Work instruction 1: Which kinds of play does the Christian Science Monitor passage quoted in the article on the value of play name as crucial for development?
Work instruction 2: Resume the article on the value of play after its final sentence.

═══ Exercise passage

Are you one of those families who spends more time in the car than at home? Do you value extracurricular activities so much that you and your child are rarely home? Can you see yourself getting caught up in the activity madness in a few years? There are so many activities available to young children: piano, gymnastics, soccer, karate, foreign languages, abacus math, girl/boy scouts, Kumon, private tutoring, etc. You name it; it’s out there.
Before anyone convinces you that all of these activities are crucial for a child’s academic success, let me assure you, they’re not.
There are certainly benefits to playing a sport like soccer. The child learns the art of working with others, the skill of losing graciously, etc. But before you overload your schedule with activities, please understand the value of play.
The Ezzos have an entire appendix in Growing Kids God’s Way devoted to the topic:
“Seldom do we think about the importance of imaginative play. Yet in the life of children, it is a natural thing. In fact, various forms of play are one of the strongest indicators of healthy emotional growth and a significant component of a child’s orderly development. … One of the most active forms of learning is play.”
The Ezzos and I are not alone in understanding the value of play. A recent article in The Christian Science Monitor, titled “Toddlers to tweens: relearning how to play,” thoroughly discusses the value of play.
“In recent years, child development experts, parents, and scientists have been sounding an increasingly urgent alarm about the decreasing amount of time that children – and adults, for that matter – spend playing. A combination of social forces, from a No Child Left Behind focus on test scores to the push for children to get ahead with programmed extracurricular activities, leaves less time for the roughhousing, fantasizing, and pretend worlds advocates say are crucial for development.”
The absence of play is pathology
One researcher in the article takes it a step further:
“’Play is the fundamental equation that makes us human,’ says Stuart Brown, the founder of the California-based National Institute for Play. “Its absence, in my opinion, is pathology.’”
“Brown became interested in play as a young clinical psychiatrist when he was researching, somewhat incongruously, mass murderers. Although he concluded that many factors contributed to the psychosis of his subjects, Brown noticed that a common denominator was that none had participated in standard play behavior as children…. He saw a direct correlation between play behavior and happiness, from childhood into adulthood.”

══════
═══ Listed records

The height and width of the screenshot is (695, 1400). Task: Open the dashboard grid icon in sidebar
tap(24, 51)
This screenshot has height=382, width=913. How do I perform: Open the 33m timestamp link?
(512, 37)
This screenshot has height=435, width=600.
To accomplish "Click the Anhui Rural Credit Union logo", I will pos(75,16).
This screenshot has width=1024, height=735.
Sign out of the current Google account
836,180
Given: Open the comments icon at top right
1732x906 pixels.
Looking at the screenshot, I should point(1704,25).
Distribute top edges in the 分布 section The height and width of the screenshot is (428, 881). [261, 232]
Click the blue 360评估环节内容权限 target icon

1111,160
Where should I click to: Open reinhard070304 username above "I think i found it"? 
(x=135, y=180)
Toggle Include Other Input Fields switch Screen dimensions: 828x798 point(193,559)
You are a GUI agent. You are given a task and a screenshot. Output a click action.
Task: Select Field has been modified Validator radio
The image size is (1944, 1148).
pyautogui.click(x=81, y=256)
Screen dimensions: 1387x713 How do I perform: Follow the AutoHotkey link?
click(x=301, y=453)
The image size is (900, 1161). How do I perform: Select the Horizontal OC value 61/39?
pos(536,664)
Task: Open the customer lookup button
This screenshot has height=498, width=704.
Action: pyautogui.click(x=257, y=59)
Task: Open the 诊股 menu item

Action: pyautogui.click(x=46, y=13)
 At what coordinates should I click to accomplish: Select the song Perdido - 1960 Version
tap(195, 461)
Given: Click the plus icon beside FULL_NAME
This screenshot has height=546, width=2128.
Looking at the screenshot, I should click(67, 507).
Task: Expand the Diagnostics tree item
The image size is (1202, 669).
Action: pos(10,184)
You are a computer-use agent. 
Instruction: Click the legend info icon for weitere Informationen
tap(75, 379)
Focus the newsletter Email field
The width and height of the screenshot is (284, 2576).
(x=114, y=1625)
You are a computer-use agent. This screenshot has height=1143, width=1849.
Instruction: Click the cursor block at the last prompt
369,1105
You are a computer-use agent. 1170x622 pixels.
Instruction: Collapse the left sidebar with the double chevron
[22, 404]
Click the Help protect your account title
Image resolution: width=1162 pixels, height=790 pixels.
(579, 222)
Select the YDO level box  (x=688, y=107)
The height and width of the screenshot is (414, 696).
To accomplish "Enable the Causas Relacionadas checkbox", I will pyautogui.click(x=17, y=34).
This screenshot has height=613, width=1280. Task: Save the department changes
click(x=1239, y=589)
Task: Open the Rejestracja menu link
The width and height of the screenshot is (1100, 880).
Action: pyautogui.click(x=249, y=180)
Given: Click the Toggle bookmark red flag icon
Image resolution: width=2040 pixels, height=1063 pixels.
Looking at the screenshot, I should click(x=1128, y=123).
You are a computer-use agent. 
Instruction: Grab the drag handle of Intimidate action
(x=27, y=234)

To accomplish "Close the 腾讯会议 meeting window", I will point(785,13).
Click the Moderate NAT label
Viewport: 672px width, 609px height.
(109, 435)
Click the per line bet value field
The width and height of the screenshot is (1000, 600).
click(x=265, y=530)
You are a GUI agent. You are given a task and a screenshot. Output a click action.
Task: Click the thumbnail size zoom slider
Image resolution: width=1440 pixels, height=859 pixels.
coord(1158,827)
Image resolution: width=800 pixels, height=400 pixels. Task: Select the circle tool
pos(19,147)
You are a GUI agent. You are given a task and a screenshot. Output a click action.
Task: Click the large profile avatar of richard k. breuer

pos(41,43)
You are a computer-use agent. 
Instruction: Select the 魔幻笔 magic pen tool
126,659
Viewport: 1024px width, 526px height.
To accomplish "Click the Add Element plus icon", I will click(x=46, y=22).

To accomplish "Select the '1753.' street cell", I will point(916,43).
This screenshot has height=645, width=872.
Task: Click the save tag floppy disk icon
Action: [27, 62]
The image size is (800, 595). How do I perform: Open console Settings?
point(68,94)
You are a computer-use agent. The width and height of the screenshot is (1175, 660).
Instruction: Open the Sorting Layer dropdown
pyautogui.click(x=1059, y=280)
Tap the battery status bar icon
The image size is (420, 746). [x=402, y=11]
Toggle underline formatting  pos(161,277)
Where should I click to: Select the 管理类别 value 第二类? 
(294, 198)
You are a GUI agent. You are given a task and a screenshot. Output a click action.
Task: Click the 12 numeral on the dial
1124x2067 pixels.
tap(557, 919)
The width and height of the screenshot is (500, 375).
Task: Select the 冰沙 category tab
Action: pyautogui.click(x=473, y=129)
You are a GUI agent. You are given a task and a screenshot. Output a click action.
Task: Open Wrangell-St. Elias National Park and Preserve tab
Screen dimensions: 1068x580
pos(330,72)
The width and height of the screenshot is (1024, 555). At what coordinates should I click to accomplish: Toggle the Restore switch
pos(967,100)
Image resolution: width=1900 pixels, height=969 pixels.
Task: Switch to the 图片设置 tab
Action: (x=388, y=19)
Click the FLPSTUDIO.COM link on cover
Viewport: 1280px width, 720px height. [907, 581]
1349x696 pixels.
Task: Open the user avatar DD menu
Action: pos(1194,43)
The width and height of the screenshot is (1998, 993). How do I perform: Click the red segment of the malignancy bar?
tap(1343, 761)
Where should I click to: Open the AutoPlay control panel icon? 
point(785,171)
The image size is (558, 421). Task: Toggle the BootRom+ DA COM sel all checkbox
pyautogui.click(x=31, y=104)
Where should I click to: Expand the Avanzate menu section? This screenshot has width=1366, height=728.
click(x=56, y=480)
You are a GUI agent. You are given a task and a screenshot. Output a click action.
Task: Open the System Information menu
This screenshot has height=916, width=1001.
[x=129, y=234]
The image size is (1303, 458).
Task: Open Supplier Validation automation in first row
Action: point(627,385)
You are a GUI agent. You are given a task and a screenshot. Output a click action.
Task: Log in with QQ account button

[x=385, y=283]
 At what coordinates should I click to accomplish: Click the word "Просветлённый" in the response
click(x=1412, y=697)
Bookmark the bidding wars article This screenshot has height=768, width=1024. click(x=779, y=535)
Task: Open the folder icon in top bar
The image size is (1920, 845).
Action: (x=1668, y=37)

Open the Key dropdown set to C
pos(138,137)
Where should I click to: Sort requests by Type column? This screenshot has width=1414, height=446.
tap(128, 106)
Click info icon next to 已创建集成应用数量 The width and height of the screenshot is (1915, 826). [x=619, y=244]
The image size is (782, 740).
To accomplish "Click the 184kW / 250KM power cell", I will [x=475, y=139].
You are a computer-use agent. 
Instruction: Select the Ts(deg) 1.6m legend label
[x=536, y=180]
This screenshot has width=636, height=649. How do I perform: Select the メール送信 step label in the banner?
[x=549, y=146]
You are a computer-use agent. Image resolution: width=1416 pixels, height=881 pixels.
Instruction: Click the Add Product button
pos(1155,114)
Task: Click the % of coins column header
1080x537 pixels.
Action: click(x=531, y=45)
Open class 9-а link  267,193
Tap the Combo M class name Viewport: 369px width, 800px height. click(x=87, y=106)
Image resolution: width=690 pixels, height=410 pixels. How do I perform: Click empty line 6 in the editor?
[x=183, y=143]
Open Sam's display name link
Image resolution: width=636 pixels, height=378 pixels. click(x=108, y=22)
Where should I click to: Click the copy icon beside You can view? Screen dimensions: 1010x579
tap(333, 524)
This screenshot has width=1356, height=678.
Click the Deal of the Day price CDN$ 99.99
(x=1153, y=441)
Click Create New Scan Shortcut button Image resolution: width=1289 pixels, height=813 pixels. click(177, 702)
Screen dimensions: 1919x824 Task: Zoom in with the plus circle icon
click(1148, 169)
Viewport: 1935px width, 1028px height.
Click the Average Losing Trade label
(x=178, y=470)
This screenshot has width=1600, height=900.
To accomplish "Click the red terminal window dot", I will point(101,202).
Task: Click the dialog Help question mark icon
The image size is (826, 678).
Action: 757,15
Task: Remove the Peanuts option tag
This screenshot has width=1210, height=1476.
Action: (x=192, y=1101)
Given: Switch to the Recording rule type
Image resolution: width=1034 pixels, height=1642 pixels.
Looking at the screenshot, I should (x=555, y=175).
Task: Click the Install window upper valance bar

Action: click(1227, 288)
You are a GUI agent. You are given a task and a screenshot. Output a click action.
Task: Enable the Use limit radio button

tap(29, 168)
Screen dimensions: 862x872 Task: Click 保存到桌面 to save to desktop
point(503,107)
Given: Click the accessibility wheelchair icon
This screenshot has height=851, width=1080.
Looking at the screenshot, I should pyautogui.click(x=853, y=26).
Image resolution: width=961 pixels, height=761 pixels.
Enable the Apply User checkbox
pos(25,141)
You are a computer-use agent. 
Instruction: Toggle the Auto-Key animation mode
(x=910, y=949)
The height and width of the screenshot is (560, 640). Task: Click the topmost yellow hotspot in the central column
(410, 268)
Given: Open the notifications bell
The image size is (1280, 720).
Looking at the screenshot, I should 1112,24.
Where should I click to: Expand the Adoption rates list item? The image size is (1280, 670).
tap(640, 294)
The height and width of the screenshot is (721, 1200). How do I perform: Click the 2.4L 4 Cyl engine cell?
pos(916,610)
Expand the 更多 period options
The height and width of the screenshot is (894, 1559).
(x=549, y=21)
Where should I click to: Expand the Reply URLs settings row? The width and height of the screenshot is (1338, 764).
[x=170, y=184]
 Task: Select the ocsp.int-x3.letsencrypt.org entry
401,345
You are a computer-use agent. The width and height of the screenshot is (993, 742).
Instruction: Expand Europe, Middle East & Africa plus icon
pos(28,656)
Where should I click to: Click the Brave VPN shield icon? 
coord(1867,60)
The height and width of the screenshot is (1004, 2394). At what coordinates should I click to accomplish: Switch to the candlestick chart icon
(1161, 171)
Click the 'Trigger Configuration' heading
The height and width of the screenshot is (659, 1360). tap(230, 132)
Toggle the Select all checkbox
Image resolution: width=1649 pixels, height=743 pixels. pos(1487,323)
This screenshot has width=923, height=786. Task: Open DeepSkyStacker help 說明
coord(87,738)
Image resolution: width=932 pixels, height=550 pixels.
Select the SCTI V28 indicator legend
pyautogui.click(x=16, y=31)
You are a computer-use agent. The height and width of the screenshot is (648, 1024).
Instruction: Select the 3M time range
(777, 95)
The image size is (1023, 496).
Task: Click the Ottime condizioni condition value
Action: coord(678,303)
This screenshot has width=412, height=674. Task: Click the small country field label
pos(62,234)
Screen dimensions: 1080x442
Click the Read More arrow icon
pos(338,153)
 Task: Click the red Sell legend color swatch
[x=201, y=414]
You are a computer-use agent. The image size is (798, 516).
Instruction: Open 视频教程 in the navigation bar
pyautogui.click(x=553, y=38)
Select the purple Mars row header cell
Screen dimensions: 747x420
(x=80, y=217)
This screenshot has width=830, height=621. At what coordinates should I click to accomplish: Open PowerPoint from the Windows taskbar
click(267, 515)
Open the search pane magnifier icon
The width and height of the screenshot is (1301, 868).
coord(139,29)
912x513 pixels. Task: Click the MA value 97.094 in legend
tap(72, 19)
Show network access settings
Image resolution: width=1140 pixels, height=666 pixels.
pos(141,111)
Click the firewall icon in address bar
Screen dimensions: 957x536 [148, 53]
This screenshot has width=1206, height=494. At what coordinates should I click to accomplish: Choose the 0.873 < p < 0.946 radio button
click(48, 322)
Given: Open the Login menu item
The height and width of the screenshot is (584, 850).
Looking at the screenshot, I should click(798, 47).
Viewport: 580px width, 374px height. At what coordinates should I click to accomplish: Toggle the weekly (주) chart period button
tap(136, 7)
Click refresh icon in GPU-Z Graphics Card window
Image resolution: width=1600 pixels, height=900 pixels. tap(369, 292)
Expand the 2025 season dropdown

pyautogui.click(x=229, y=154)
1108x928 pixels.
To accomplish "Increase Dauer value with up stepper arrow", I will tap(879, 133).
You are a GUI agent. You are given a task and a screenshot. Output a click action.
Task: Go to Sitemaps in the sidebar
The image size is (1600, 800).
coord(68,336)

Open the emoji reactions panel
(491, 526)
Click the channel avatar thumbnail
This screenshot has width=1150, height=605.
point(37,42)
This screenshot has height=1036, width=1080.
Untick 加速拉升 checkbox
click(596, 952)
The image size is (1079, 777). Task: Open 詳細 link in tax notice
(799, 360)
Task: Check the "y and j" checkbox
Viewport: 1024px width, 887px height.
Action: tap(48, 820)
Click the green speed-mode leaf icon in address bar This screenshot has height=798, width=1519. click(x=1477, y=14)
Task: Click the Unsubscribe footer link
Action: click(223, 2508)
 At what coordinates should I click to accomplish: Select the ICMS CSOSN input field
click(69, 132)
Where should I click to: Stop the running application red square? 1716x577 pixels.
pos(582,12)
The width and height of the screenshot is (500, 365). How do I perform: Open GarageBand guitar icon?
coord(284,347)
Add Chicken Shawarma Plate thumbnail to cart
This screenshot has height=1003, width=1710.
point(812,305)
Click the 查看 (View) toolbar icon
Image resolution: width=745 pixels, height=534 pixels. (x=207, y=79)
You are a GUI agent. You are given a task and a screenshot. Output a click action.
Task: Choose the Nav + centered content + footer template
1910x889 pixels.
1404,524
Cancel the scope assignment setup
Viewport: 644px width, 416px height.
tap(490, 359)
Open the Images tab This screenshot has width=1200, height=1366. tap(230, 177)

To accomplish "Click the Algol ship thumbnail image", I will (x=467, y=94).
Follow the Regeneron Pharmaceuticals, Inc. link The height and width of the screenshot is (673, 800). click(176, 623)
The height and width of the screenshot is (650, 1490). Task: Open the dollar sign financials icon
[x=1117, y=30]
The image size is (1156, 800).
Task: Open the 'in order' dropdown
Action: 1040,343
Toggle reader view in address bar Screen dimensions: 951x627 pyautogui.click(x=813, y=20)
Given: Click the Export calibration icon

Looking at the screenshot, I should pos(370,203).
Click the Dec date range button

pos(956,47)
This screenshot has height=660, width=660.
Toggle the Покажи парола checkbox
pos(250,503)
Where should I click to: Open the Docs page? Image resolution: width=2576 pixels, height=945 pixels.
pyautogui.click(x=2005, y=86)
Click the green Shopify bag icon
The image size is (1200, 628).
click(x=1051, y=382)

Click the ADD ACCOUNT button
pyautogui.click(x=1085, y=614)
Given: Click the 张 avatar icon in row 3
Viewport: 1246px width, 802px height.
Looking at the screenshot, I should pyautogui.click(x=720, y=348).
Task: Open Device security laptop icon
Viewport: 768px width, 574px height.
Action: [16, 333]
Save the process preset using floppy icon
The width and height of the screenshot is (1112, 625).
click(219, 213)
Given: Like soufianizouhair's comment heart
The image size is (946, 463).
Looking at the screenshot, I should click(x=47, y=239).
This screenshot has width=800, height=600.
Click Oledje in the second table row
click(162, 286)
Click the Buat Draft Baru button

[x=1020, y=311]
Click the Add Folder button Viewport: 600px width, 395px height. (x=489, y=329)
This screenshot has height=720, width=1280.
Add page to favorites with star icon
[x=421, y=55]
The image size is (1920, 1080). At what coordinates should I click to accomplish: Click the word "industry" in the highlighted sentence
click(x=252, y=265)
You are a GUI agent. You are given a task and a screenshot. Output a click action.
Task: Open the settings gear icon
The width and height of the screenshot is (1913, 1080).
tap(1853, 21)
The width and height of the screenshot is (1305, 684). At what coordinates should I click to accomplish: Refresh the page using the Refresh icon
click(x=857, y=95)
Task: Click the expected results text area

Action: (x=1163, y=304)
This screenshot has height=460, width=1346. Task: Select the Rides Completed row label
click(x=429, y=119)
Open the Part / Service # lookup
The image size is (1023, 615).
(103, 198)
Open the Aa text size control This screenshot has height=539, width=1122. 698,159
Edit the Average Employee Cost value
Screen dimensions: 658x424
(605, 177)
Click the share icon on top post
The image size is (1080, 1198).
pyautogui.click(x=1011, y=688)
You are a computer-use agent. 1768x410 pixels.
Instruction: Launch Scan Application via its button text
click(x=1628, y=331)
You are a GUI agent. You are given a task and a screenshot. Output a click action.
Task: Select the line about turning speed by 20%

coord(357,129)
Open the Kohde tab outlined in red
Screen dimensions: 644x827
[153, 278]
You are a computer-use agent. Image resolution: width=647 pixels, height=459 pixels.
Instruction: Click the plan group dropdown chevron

══════

Answer box 1: Roughhousing, fantasizing, and pretend worlds.

Answer box 2:
Encourage play, then leave them alone
The article notes not only the importance of allowing kids time to play but also leaving them alone while they play:
“If a teacher introduces the toy, which has a number of hidden points of interest – a mirror, a button that lights up, etc. – but tells a child about only one feature, the child is less likely to discover everything the toy can do than a child who receives the toy from a teacher who feigns ignorance. Without limiting instruction from an adult, it seems, a child is far more creative. In other words, adult hovering and instruction, from how to play soccer to how to build the best LEGO city, can be limiting.”
Self-regulation from play boosts academic success
Other researchers note the depth of play. They say play can help language development and self-control. Those of you tempted by extracurricular activities to boost your child’s academic success take note:
“Self-regulation – the buzzword here is ‘executive function,’ referring to abilities such as planning, multitasking, and reasoning – may be more indicative of future academic success than IQ, standardized tests, or other assessments.”
True learning happens when kids are actively engaged in meaningful activities. Our educational system with its focus on standardized tests has diminished children’s creativity. Realizing this, other countries have shifted their focus away from test scores. Finland, which stands at the top of international rankings, has a policy of recess after every class for grades 1-9. This is in sharp contrast to many school districts that eliminate recess so kids have more time in the classroom.
Finally, researchers focus on children relearning how to play. Gadgets like iPads, iPhones, video game systems and even a toy with noises and blinking lights can be a detriment to play. Take away these toys and many kids don’t know how to play.
My advice: cut out your many activities and stay home to play. If your child seems not to know how to play without a gadget in hand, take it away nonetheless. Give your son a set of colorless blocks and challenge him to build a tower. Once he does that, encourage him to create a unique building. Give your daughter a few dolls and encourage her to have a tea party. Encourage the types of play you used to engage in.
Encourage them, and then leave them alone. The more practice they get at playing by themselves, the more imaginative they will become.